▸ Exercise requirements
Each entry below must appear in the answer exactly as written.

** Source material follows **

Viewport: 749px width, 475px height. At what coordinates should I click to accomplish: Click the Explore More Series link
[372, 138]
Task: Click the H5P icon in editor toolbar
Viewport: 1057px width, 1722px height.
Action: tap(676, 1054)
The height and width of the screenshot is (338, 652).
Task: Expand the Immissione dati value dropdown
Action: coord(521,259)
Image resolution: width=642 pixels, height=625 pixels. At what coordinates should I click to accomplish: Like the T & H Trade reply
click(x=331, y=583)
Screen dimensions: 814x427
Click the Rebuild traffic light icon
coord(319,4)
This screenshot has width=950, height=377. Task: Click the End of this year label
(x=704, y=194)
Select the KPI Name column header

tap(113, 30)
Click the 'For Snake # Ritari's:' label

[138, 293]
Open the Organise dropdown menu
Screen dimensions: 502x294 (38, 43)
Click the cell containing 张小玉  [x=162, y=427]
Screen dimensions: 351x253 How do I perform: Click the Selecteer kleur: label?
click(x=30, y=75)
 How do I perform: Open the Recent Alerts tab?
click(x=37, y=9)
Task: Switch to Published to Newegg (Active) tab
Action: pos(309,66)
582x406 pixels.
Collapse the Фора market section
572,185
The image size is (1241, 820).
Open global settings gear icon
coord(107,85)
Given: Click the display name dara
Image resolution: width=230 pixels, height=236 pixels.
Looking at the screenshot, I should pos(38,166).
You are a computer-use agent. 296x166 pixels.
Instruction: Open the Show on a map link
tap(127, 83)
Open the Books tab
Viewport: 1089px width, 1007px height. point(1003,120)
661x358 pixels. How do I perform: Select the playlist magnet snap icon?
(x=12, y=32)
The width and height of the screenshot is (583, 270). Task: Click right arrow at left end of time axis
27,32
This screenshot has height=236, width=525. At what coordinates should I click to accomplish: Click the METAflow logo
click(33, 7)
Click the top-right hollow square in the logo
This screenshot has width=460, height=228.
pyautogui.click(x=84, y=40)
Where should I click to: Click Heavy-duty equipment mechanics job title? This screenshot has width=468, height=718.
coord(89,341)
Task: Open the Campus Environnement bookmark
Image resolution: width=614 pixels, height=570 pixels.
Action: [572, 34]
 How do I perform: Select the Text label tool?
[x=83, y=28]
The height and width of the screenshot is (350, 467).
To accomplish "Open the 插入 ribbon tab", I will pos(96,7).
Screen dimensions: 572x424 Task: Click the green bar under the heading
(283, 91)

** End of Source material **

▸ Answer box
Viewport: 749px width, 475px height. At what coordinates should I click to accomplish: Click the Explore More Series link
[372, 138]
Task: Click the H5P icon in editor toolbar
Viewport: 1057px width, 1722px height.
Action: tap(676, 1054)
The height and width of the screenshot is (338, 652).
Task: Expand the Immissione dati value dropdown
Action: coord(521,259)
Image resolution: width=642 pixels, height=625 pixels. At what coordinates should I click to accomplish: Like the T & H Trade reply
click(x=331, y=583)
Screen dimensions: 814x427
Click the Rebuild traffic light icon
coord(319,4)
This screenshot has width=950, height=377. Task: Click the End of this year label
(x=704, y=194)
Select the KPI Name column header

tap(113, 30)
Click the 'For Snake # Ritari's:' label

[138, 293]
Open the Organise dropdown menu
Screen dimensions: 502x294 (38, 43)
Click the cell containing 张小玉  [x=162, y=427]
Screen dimensions: 351x253 How do I perform: Click the Selecteer kleur: label?
click(x=30, y=75)
 How do I perform: Open the Recent Alerts tab?
click(x=37, y=9)
Task: Switch to Published to Newegg (Active) tab
Action: pos(309,66)
582x406 pixels.
Collapse the Фора market section
572,185
The image size is (1241, 820).
Open global settings gear icon
coord(107,85)
Given: Click the display name dara
Image resolution: width=230 pixels, height=236 pixels.
Looking at the screenshot, I should pos(38,166).
You are a computer-use agent. 296x166 pixels.
Instruction: Open the Show on a map link
tap(127, 83)
Open the Books tab
Viewport: 1089px width, 1007px height. point(1003,120)
661x358 pixels. How do I perform: Select the playlist magnet snap icon?
(x=12, y=32)
The width and height of the screenshot is (583, 270). Task: Click right arrow at left end of time axis
27,32
This screenshot has height=236, width=525. At what coordinates should I click to accomplish: Click the METAflow logo
click(33, 7)
Click the top-right hollow square in the logo
This screenshot has width=460, height=228.
pyautogui.click(x=84, y=40)
Where should I click to: Click Heavy-duty equipment mechanics job title? This screenshot has width=468, height=718.
coord(89,341)
Task: Open the Campus Environnement bookmark
Image resolution: width=614 pixels, height=570 pixels.
Action: [572, 34]
 How do I perform: Select the Text label tool?
[x=83, y=28]
The height and width of the screenshot is (350, 467).
To accomplish "Open the 插入 ribbon tab", I will pos(96,7).
Screen dimensions: 572x424 Task: Click the green bar under the heading
(283, 91)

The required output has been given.